Mr. O'Brien: I am sorry. We have the Under-Secretary of State for Scotland, the hon. Member for Stirling (Mrs. McGuire) in her place. [Interruption.] Noises from behind me suggest that the Secretary of State is feeling bored with her present job. She may be trying so hard to sell the euro that she has forgotten to help the Scotch whisky industry to sell its product.

Mr. Peter Duncan: I would like to reassure my hon. Friend on one point. The Scotland Office alcohol bill last year represented a substantial increase on the previous year, so the Secretary of State's commitment to Scotch whisky cannot be in doubt, bored though she may be.

Mr. O'Brien: I hope that when my hon. Friend received his parliamentary answer, the disaggregation of the different alcohols consumed in the massive increase showed that whisky was the main spirit consumed, thus making an important contribution to the local economy.

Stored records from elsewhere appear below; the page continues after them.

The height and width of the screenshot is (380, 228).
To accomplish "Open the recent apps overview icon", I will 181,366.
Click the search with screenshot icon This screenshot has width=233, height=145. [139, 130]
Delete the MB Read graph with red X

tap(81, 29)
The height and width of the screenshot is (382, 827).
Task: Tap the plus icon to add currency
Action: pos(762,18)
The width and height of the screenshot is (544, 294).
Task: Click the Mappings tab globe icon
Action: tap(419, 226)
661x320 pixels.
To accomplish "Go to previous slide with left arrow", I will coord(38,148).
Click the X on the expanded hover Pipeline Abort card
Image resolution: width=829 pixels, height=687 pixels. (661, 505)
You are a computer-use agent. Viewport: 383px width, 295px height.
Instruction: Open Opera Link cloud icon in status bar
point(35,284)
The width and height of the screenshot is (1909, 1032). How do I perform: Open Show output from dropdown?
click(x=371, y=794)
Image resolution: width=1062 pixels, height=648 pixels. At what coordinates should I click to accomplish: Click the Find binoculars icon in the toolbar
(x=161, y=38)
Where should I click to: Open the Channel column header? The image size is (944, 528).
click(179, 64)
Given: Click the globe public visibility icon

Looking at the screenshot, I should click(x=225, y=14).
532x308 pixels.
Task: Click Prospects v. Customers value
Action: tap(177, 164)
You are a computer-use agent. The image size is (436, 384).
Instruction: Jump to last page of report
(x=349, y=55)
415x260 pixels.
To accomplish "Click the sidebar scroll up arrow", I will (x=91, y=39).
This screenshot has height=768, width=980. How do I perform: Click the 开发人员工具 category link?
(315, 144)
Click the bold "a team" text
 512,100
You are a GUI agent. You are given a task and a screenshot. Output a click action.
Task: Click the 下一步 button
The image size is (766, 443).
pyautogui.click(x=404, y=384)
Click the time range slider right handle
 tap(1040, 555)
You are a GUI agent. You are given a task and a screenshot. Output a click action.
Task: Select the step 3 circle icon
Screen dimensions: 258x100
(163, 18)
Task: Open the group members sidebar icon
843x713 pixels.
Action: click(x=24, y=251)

The one Scottish Labour Member who was present earlier appears to have disappeared already. Perhaps he is hanging his head in shame for not being able to persuade his party to think constructively along the lines of the new clause. It proposes a reduction of approximately 3 per cent. The Scotch Whisky Association advocated a more substantial reduction, so it is important to reflect on the most appropriate level that is potentially sustainable. We have to assess the background reasons and ensure that the level can be justified.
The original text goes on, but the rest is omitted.